** Opening SUPPLIED ENTRIES block **
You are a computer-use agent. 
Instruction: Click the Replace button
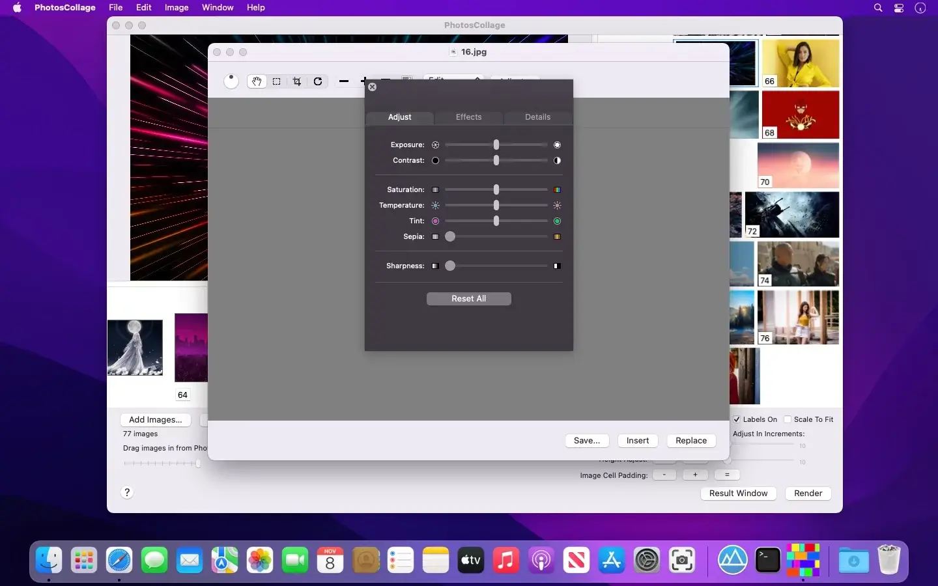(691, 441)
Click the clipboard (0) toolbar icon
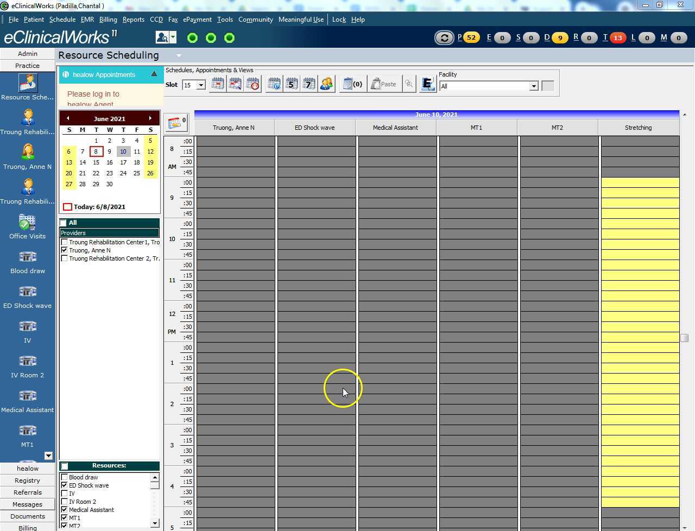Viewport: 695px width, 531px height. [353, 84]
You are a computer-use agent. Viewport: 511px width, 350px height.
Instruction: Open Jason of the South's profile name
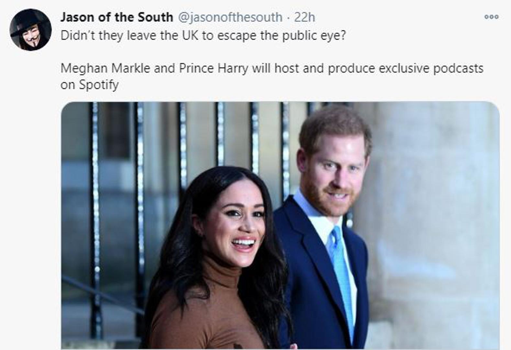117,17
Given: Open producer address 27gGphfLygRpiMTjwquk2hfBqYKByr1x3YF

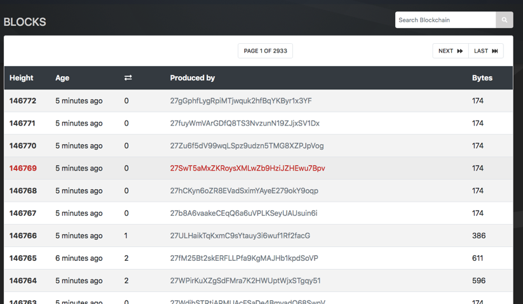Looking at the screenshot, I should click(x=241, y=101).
** Closing SUPPLIED ENTRIES block **
** Opening SUPPLIED ENTRIES block **
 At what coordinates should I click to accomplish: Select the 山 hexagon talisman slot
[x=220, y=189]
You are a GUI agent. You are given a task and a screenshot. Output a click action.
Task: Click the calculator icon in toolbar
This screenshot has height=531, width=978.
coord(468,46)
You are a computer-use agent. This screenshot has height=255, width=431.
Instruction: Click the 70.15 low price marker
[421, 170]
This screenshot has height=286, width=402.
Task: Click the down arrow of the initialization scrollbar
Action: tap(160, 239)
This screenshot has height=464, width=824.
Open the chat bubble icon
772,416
** Closing SUPPLIED ENTRIES block **
• **YOUR TASK**
Using the listing, filter for "computer" and return the matching lines.

• **OUTPUT**
You are a computer-use agent. 
You are a computer-use agent. Viewport: 511px width, 350px height.
You are a computer-use agent. This screenshot has height=255, width=431.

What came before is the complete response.